You know the forecast is bleak when, in the winter months, two sets of digits appear on your local TV weather report. One set of numbers is the daily temperature. The other, colder digits show the wind chill — something the meteorologist might describe with the phrase feels like.
Though the phrase makes for a convenient way to talk about wind chill, it’s not a perfectly accurate shorthand. The concept of wind chill — and the formula meteorologists use to calculate it — measures how wind speed and outdoor temperature combine to create more challenging conditions than the latter might accomplish alone.
The formula has been (and will be) tweaked over time as researchers fine-tune their understanding of how wind and our bodies interact. “Wind chill temperature, I think, is probably a good representation of the scientific process in full view,” says Neil Laird, a meteorologist at Hobart and William Smith Colleges.
The Wind Effect
Windchill calculations assess something we instinctively know: Wind makes a cold day feel worse. Our bodies generate heat, which transfers into the atmosphere. If air lingers around our skin — a phenomenon that happens in the feathery layers of a down jacket — our bodies can heat it up and we stay relatively toasty. Breezes create the opposite situation. Air, warmed by our bodies, gets whisked away and replaced with colder temperatures, Laird says. The stronger the wind, the more quickly we lose the warmed air. Constant heat loss into the atmosphere pushes our bodies to work even harder so that we stay warm enough.
The most brutal examples of how wind makes the cold more unbearable can be found in Antarctica, which is where the idea to measure wind chill was born. “Perhaps there is no place on earth where one is so acutely aware of need for a suitable scale to express sensible temperatures as the polar regions,” wrote Paul Siple and Charles Passel, two members of the United States Antarctic Service, in the late 1930s and early 1940s. While at the Little America III exploration base, the duo carried out the first experiments to measure what they called the wind-chill index. The team hung a canister of water outside, measured how long it took to freeze during different wind speeds and temperatures, and then came up with a formula to measure the “total cooling power of the atmosphere.”
Granted, a jar of water is not a human body, so these initial wind chill measurements were pretty crude. “It didn’t start out all that representative, but it was information that wasn’t otherwise had at that time,” Laird says. “It was more of a way of thinking about [how] these extreme conditions can really be impactful in a very short time.” Since then, other researchers have applied wind chill measurements outside Antarctica and tweaked the calculation to reflect people’s actual experiences. The original formula assumed people outside would be standing still, so later versions accounted for average human walking speed when calculating the wind’s effects. Standard protocol for measuring wind speed is almost 33 feet off the ground — but since no one is that tall, wind chill calculators eventually accounted for how a breeze might feel at human-body heights.
Getting It Right
In 2001, U.S. and Canadian weather and climate agencies teamed up to review wind chill calculation protocols. The final equation they settled on is the standard used across both countries’ weather services today, Laird says. And relatively recently (in the history of wind chill calculations, that is) forecasters began describing the wind chill index as feels like temperatures — as in, a 30 degree Fahrenheit day “feels like” 19 degrees Fahrenheit.

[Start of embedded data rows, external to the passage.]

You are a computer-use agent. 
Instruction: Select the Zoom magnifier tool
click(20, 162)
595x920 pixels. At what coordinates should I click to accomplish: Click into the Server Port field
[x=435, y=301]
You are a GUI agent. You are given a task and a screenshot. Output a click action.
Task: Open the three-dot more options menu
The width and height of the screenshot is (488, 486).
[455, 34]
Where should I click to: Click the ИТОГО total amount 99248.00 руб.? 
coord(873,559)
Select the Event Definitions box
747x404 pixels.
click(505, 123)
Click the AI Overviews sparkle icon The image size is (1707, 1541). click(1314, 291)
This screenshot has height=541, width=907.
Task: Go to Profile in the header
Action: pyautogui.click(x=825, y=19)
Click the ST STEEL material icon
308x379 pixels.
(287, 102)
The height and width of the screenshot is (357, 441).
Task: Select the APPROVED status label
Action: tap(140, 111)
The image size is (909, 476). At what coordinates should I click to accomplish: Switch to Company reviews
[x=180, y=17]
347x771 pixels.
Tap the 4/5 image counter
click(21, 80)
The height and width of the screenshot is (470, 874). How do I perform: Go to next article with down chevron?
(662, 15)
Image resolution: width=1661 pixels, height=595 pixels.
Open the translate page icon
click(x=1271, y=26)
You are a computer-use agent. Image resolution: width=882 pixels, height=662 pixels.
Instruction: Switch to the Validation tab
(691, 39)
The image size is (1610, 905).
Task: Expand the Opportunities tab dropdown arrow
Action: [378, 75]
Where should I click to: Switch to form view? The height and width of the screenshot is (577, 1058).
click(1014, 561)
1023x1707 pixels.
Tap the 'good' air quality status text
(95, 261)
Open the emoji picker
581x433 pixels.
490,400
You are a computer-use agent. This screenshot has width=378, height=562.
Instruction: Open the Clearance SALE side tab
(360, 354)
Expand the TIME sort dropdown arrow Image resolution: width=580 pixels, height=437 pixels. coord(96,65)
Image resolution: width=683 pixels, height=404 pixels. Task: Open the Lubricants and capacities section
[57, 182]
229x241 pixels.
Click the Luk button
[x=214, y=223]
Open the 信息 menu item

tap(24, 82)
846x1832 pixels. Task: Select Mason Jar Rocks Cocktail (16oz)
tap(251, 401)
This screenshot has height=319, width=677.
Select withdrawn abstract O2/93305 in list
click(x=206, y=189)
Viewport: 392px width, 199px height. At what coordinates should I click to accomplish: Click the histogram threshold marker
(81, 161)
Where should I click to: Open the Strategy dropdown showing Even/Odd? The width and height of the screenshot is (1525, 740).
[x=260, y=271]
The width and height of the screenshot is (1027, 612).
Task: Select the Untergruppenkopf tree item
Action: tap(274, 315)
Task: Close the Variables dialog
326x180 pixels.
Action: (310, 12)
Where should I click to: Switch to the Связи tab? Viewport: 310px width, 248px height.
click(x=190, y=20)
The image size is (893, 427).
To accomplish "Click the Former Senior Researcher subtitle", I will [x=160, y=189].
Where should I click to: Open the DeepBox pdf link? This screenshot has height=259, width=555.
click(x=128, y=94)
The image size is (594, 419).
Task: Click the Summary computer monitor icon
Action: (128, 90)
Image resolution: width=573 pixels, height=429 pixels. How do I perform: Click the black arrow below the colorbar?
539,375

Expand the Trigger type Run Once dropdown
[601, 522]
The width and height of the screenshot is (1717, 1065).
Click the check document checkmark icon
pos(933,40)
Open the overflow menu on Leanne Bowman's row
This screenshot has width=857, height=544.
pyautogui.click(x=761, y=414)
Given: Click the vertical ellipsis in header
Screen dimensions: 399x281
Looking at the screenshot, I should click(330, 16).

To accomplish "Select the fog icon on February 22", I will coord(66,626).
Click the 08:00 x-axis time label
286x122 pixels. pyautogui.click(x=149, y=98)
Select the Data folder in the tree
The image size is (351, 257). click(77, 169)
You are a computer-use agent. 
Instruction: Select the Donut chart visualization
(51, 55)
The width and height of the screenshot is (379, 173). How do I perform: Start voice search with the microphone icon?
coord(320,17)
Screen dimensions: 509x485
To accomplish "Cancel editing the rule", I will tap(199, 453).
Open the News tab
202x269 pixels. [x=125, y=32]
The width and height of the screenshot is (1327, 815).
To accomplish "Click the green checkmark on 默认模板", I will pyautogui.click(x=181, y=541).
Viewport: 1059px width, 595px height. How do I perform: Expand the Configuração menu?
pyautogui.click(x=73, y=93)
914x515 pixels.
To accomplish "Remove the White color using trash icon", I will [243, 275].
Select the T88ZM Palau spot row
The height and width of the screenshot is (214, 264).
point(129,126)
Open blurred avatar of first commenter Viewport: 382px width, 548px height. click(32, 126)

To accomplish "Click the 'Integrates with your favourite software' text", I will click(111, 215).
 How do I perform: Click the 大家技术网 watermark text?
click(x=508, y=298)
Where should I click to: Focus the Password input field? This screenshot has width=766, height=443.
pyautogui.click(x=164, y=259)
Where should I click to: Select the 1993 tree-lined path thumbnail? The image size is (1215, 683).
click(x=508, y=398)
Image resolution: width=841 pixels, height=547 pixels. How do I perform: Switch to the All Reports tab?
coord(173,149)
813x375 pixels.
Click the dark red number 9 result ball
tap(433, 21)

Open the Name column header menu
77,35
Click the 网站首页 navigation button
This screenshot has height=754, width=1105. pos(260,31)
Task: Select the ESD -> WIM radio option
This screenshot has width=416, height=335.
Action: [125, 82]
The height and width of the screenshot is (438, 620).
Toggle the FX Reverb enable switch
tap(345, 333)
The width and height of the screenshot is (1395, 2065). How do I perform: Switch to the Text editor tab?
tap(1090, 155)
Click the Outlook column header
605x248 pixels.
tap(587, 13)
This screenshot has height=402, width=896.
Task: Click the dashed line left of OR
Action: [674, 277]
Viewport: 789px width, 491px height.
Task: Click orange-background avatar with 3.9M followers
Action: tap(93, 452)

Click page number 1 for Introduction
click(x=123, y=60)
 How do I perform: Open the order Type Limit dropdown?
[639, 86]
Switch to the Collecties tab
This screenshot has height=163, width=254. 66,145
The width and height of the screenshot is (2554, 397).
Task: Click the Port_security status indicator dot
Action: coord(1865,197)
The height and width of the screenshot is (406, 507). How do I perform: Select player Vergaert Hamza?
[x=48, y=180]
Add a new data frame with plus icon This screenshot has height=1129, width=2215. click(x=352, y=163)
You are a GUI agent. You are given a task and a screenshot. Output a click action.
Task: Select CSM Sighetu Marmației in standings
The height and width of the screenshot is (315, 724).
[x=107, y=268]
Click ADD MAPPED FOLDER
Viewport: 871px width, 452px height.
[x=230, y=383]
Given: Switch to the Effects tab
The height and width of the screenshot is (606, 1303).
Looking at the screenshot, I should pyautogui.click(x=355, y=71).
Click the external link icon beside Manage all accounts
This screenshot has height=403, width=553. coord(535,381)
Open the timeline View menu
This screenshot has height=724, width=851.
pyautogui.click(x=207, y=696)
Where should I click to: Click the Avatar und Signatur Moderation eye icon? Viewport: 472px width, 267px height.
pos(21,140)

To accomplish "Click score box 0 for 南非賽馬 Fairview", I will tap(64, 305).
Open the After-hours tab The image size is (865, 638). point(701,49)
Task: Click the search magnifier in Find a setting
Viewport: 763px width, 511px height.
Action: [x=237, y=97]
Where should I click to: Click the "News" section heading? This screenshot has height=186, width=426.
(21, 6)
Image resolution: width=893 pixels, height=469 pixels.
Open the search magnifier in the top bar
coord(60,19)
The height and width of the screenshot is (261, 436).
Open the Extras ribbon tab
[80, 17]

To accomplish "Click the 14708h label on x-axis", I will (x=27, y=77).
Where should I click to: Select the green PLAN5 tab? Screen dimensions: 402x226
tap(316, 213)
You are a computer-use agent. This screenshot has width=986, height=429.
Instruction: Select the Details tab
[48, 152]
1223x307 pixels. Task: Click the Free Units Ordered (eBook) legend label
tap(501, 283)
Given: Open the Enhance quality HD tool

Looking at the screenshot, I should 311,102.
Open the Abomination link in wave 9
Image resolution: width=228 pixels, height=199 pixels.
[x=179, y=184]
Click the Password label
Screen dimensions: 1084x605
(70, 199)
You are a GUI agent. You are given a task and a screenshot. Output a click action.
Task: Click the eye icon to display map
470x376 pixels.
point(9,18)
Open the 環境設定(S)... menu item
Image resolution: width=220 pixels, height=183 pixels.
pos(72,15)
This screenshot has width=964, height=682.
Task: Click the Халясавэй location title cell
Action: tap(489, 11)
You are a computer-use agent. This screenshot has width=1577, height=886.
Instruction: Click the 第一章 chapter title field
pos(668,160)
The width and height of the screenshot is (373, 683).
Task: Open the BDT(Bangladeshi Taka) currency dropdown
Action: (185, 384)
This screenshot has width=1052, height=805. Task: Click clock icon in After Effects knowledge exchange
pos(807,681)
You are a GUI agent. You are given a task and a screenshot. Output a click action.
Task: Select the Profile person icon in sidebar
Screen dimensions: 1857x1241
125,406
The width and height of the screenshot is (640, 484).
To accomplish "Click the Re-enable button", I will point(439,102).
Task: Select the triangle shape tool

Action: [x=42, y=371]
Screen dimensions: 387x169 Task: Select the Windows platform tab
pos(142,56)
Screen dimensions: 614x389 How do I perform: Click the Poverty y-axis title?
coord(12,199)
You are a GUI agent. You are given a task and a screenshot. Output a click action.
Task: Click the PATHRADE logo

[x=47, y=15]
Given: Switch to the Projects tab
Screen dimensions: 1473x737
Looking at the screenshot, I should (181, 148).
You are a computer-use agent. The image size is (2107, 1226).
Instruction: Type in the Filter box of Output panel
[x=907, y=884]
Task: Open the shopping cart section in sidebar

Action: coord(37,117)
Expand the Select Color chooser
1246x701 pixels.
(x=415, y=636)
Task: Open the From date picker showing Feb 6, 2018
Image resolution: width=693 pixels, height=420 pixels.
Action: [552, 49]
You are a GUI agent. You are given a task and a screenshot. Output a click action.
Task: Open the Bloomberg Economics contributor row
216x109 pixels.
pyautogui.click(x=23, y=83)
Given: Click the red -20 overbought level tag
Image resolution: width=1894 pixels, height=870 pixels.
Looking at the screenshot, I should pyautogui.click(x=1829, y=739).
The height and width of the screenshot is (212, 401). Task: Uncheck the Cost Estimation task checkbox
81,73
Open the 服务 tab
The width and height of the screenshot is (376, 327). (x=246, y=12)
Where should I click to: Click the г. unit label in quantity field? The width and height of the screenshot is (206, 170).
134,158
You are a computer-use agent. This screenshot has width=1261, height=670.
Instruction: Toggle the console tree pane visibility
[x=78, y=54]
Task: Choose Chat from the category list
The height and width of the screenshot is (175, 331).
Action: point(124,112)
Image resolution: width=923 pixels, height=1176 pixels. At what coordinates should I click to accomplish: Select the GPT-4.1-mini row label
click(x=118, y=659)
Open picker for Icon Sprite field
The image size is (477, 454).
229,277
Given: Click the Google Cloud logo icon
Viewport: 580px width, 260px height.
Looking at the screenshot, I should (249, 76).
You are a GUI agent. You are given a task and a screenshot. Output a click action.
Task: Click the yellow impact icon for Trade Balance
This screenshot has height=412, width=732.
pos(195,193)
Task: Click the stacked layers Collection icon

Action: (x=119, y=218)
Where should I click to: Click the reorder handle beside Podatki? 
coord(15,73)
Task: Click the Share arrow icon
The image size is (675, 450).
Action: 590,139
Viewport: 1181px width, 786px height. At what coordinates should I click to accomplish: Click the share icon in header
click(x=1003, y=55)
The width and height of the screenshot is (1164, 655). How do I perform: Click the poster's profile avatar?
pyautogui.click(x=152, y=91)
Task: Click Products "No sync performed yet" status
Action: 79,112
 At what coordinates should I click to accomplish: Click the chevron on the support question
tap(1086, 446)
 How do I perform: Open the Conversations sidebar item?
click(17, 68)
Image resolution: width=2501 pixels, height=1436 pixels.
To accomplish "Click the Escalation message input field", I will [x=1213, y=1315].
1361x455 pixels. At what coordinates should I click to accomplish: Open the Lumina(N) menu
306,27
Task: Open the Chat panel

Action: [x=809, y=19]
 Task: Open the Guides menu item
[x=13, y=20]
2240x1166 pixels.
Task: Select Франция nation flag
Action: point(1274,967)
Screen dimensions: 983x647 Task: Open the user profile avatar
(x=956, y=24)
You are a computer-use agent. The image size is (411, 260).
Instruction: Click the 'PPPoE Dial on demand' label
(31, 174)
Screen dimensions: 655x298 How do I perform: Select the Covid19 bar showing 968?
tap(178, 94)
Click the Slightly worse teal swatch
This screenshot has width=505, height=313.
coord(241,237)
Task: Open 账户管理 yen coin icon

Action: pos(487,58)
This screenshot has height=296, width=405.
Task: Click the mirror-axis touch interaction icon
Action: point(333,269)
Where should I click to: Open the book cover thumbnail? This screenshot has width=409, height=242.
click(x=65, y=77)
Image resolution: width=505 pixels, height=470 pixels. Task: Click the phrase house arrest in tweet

But the feels like approximate doesn’t quite capture all that wind chill is supposed to convey. Combined wind and cold puts bodies under greater stress, Laird says. “It can have impacts beyond just feeling cold.” And the formula doesn’t account for the way every person interacts with the cold and wind. How quickly someone loses body heat outside depends on other climate conditions and personal factors, like their size and what they’re wearing — details that original windchill developers knew made a difference and that other, independent windchill calculators like the Universal Thermal Climate Index try to take into account.
Despite these imperfections, the descriptor can still provide useful information. If the message comes across that the conditions outside are less enjoyable (and potentially more hazardous) than what temperature alone will tell you — and if that’s enough to convince people to spend less time outside that day, or to grab warmer gloves before heading out the door — then that’s valuable, Laird says. In some cases, wind chill assessments can provide better indicators of weather-related harm than temperature alone. A 2018 study found that in winter months, wind chill temperatures were better predictors of cardiovascular disease emergency room visits in New York than air temperatures.
At the same time, the National Weather Service is still evaluating how it communicates risk — from the phrasing meteorologists use to how people perceive warnings. The process has those involved dipping into other professions for help, Laird says. “Physical scientists are now working with social scientists to try to figure out what is the best way to communicate [this information] to people.” As those conversations continue, who knows? Maybe what you see on your local weather report might start to look a little bit different.